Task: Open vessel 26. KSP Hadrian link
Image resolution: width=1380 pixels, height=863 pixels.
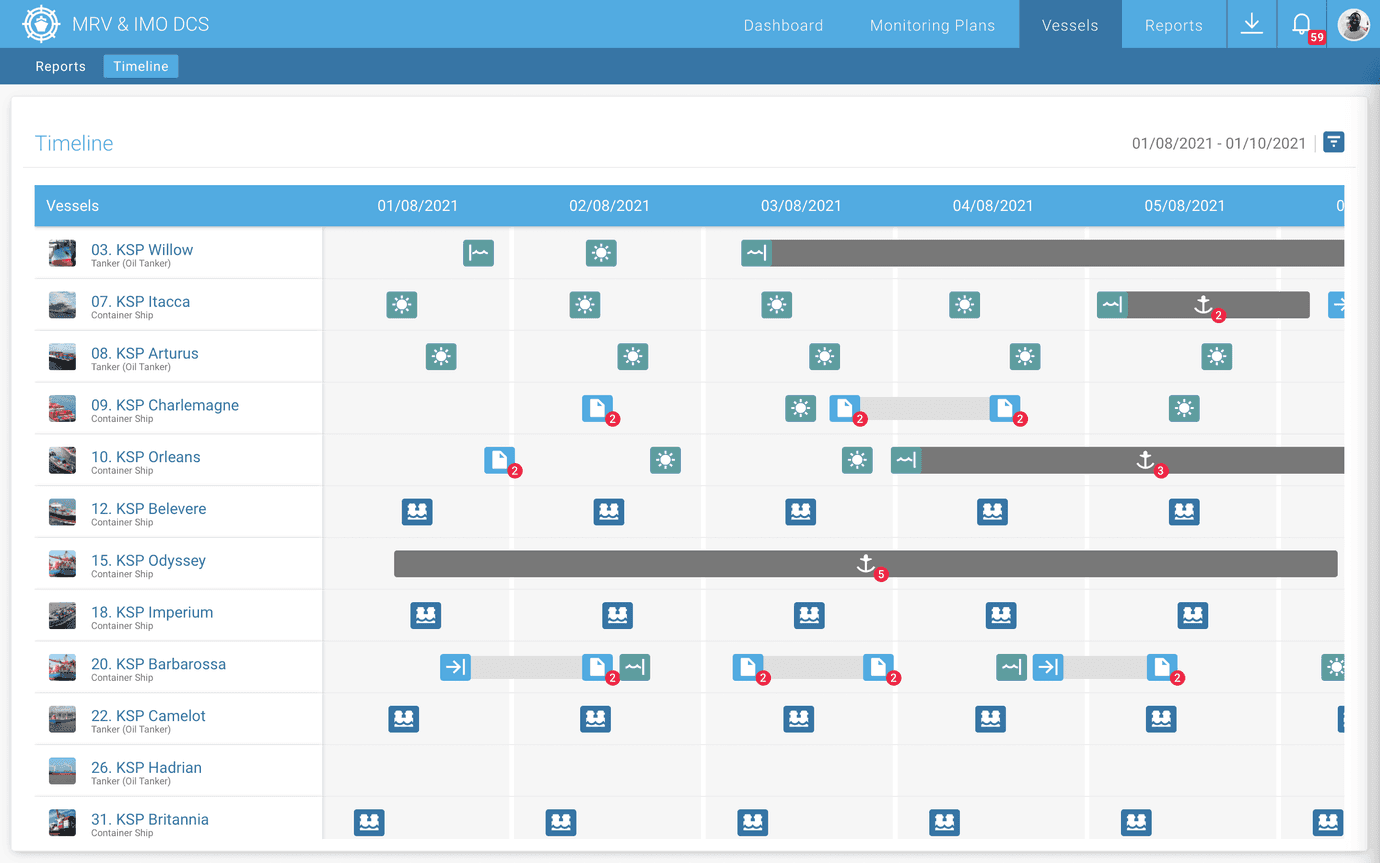Action: 146,767
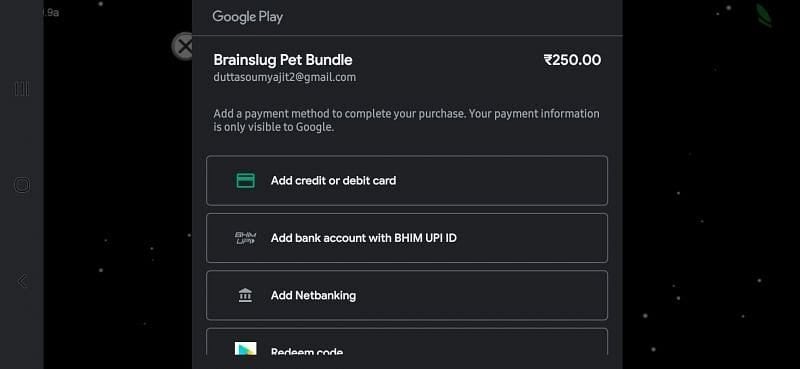Click the Netbanking bank building icon

point(245,296)
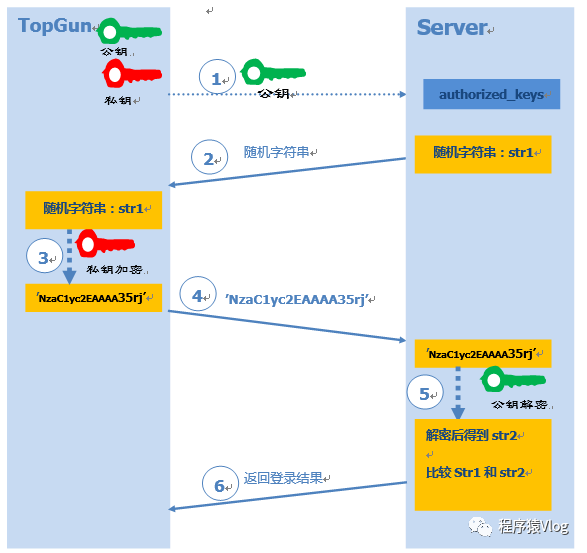Click the dashed down arrow below step 5
This screenshot has height=553, width=587.
pos(458,393)
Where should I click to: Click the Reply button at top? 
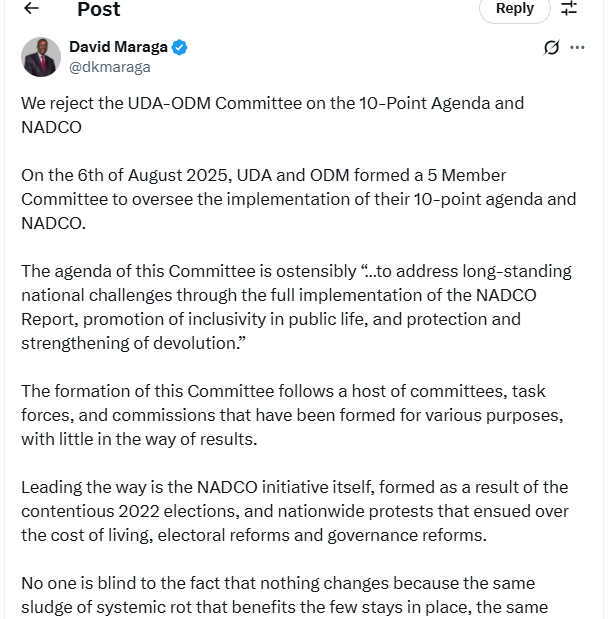pyautogui.click(x=514, y=9)
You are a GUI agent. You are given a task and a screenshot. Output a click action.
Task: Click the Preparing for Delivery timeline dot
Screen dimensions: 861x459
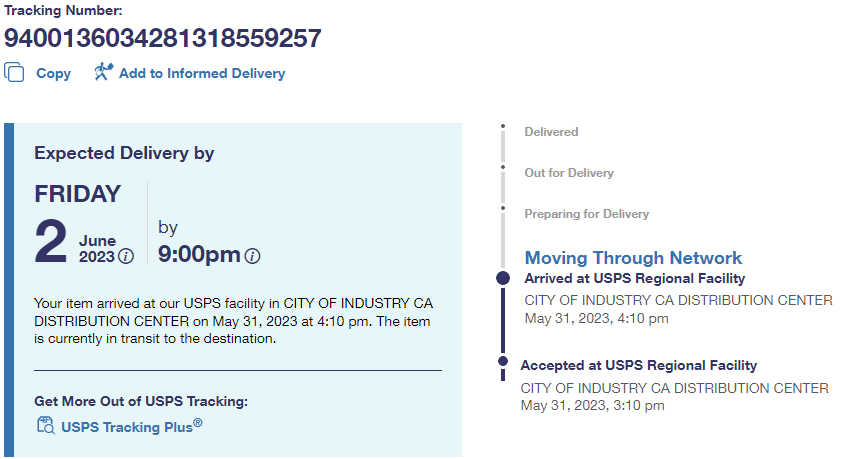[x=503, y=209]
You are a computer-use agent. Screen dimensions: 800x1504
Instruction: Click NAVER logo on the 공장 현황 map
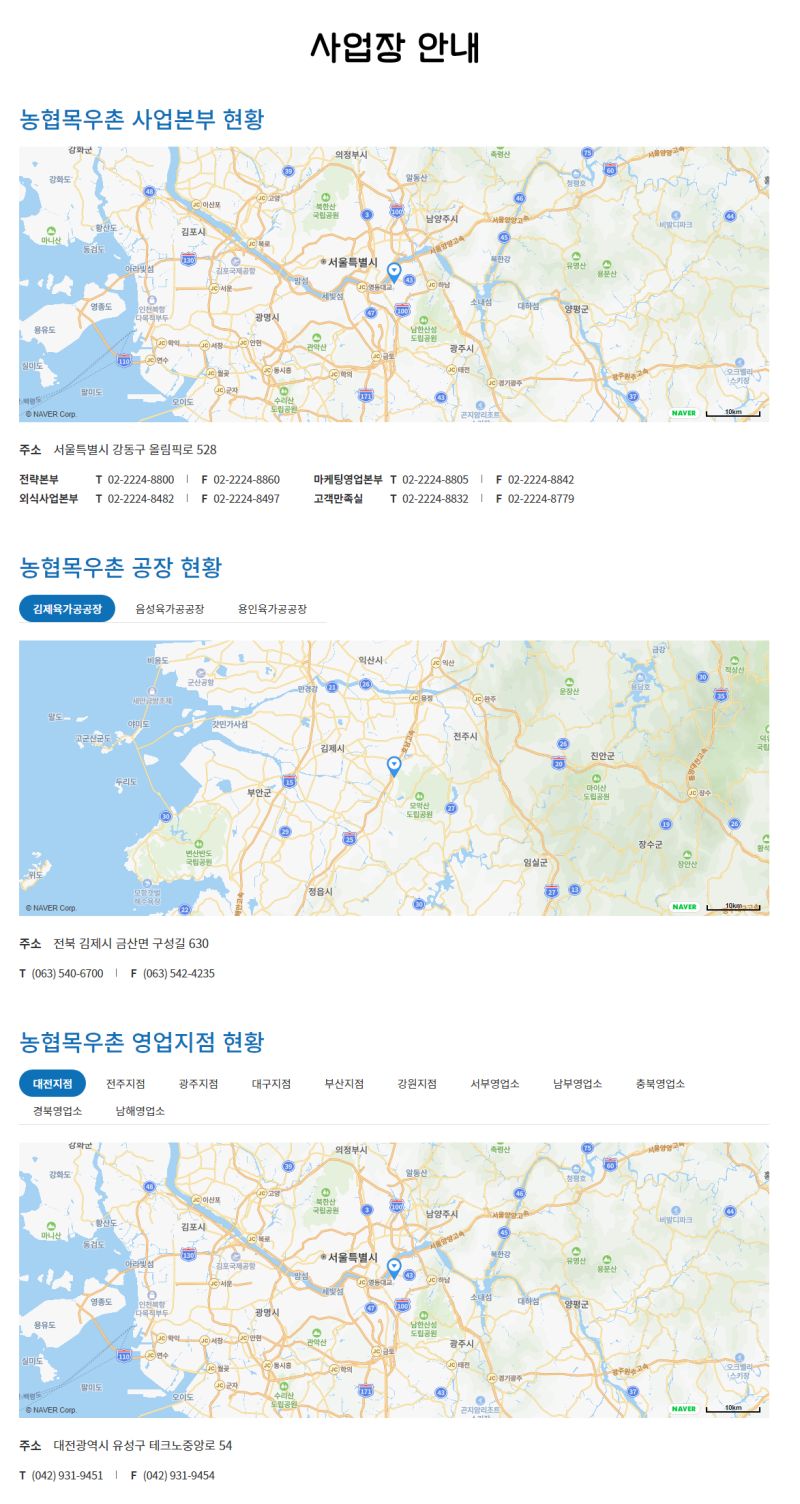pyautogui.click(x=684, y=907)
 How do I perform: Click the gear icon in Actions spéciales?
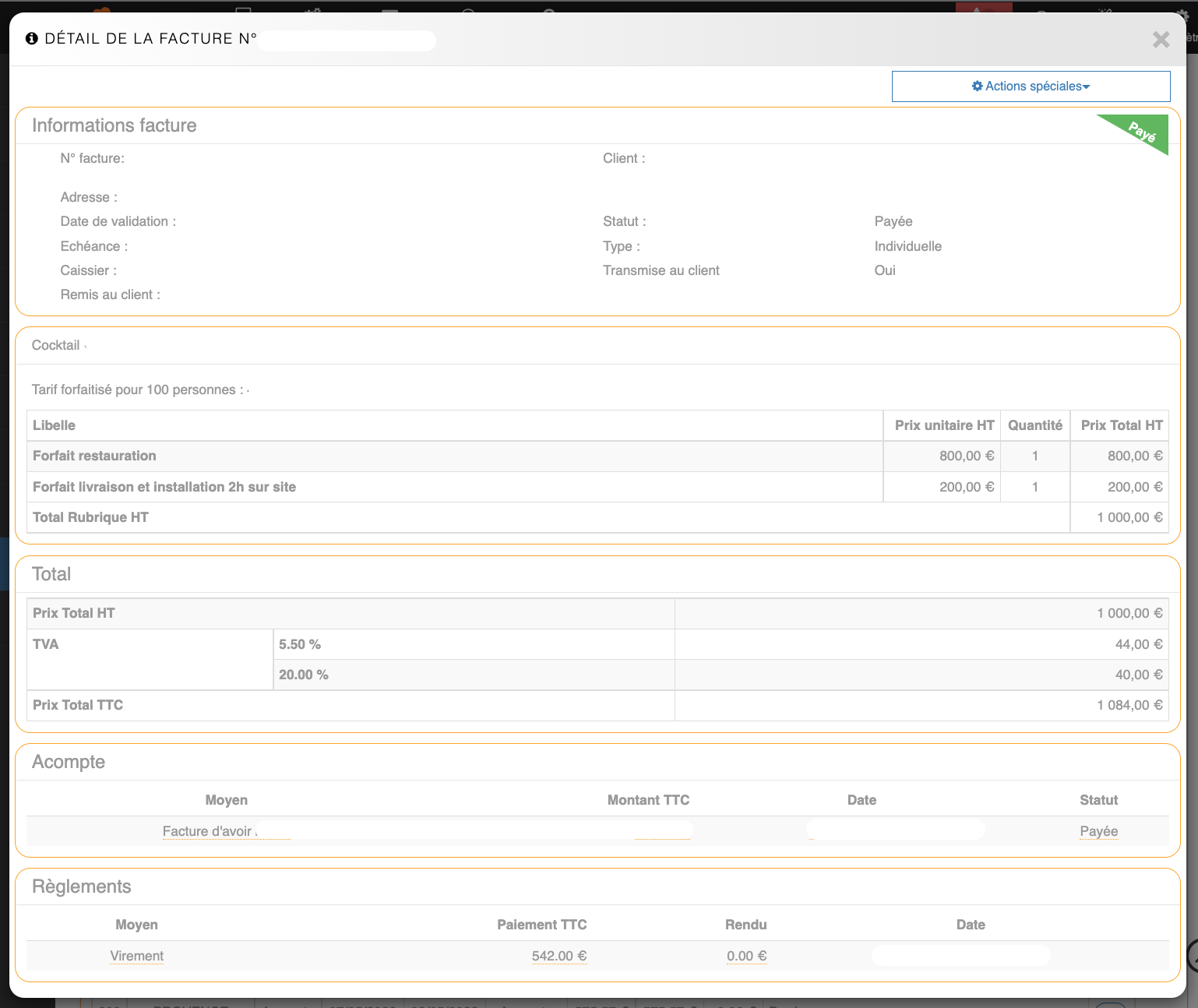pyautogui.click(x=977, y=86)
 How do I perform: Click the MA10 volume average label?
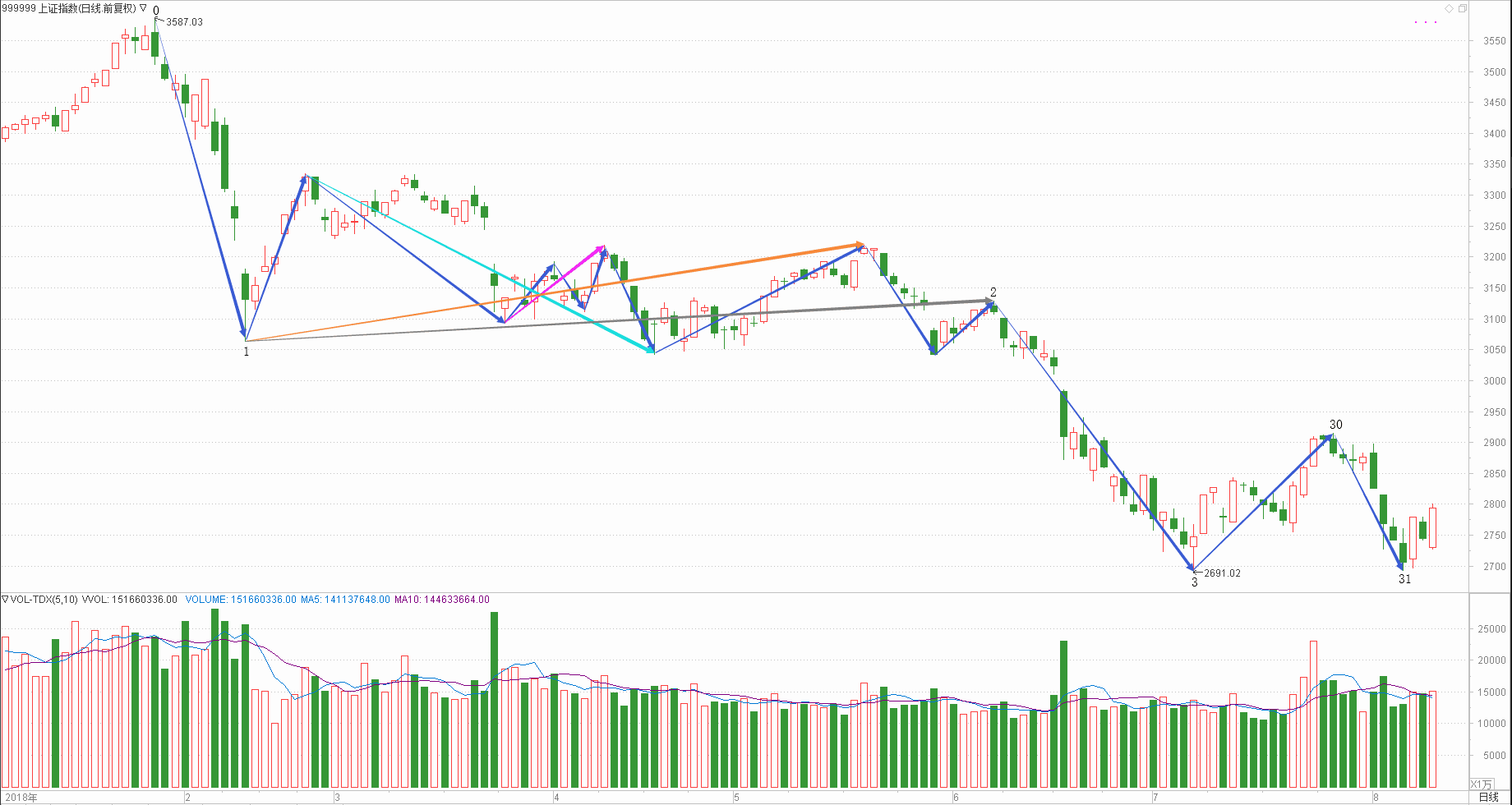441,600

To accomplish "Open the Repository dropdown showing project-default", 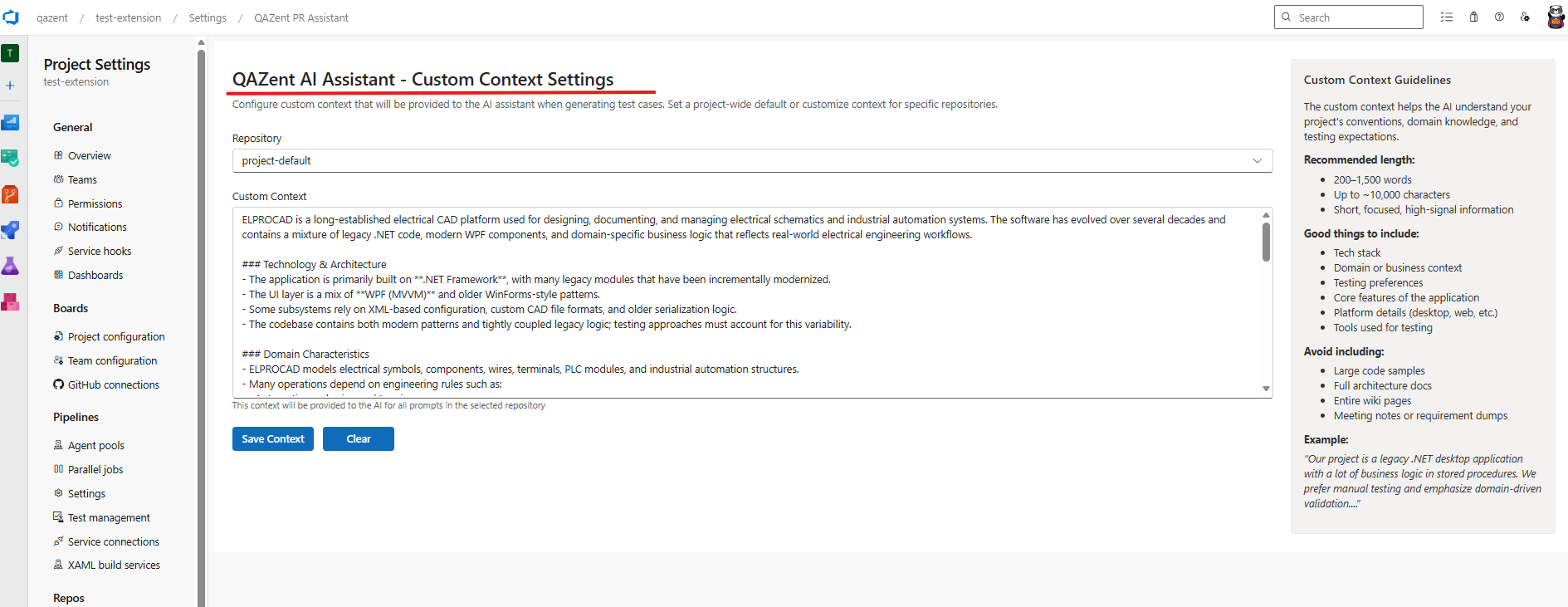I will click(x=751, y=160).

• • • • •

INSTRUCTIONS TO FOLLOW: Taking the material above, give again exactly the lines from the one holding "Image resolution: width=1380" through the one holding "You are a GUI", with both ends and without pictures.

TASK ANSWER:
Image resolution: width=1380 pixels, height=863 pixels.
Action: 146,767
Click the Netbanking bank building icon

point(245,296)
Click the dashed down arrow below step 5
This screenshot has height=553, width=587.
pos(458,393)
Where should I click to: Click the Reply button at top? 
pyautogui.click(x=514, y=9)
You are a GUI agent. You are given a task and a screenshot. Output a click action.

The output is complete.